Records for processing:
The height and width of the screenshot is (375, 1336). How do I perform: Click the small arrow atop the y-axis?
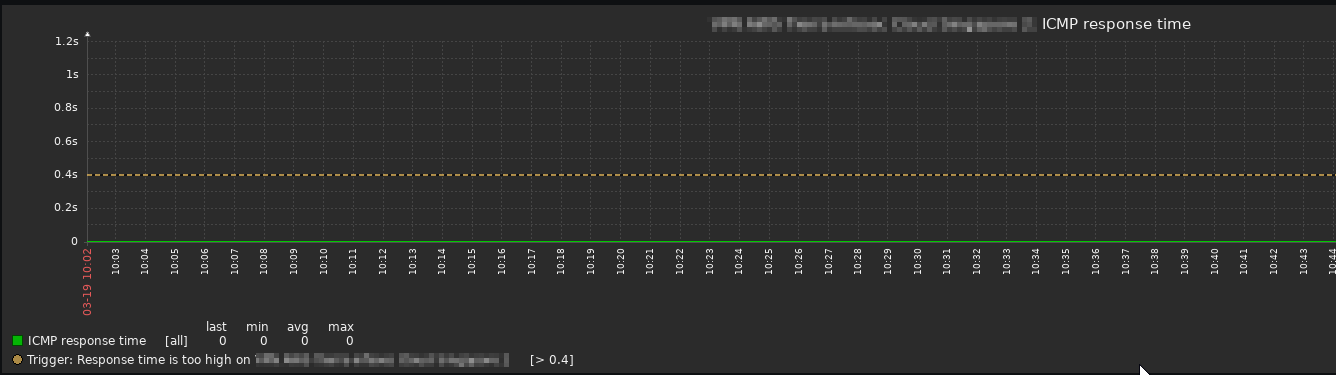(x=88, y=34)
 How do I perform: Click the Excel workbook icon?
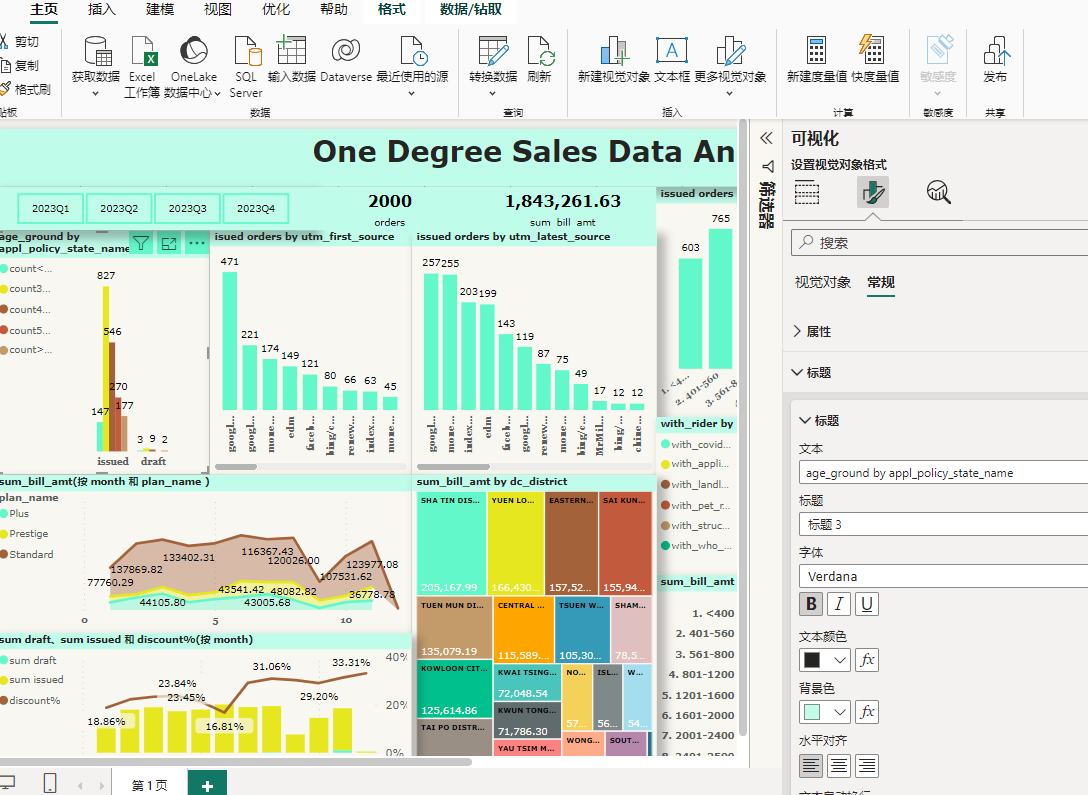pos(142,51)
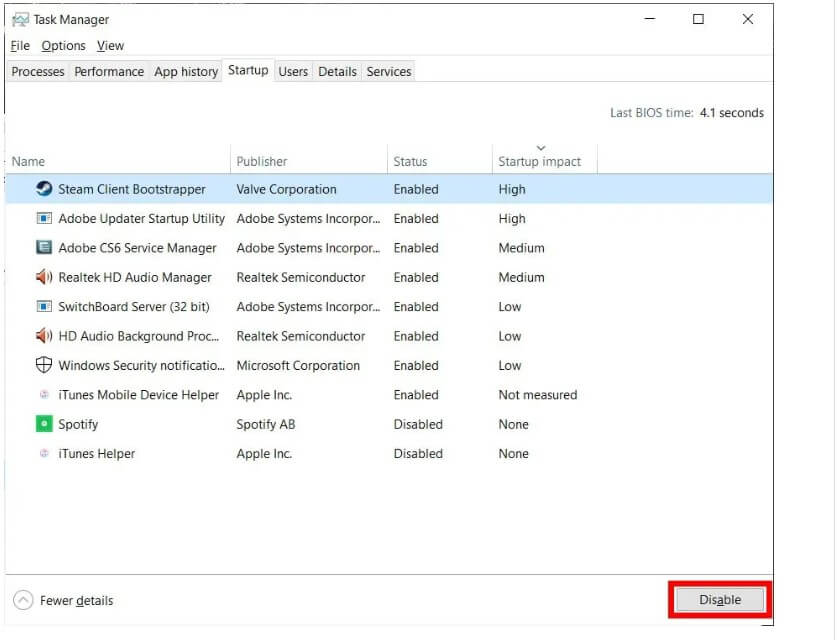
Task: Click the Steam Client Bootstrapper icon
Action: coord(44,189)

Problem requirements:
Restate every line above exactly, omitting images.

Solution:
The height and width of the screenshot is (375, 1336). How do I perform: Click the small arrow atop the y-axis?
(x=88, y=34)
 How do I perform: Click the Excel workbook icon?
pos(142,51)
Task: Click the Steam Client Bootstrapper icon
Action: coord(44,189)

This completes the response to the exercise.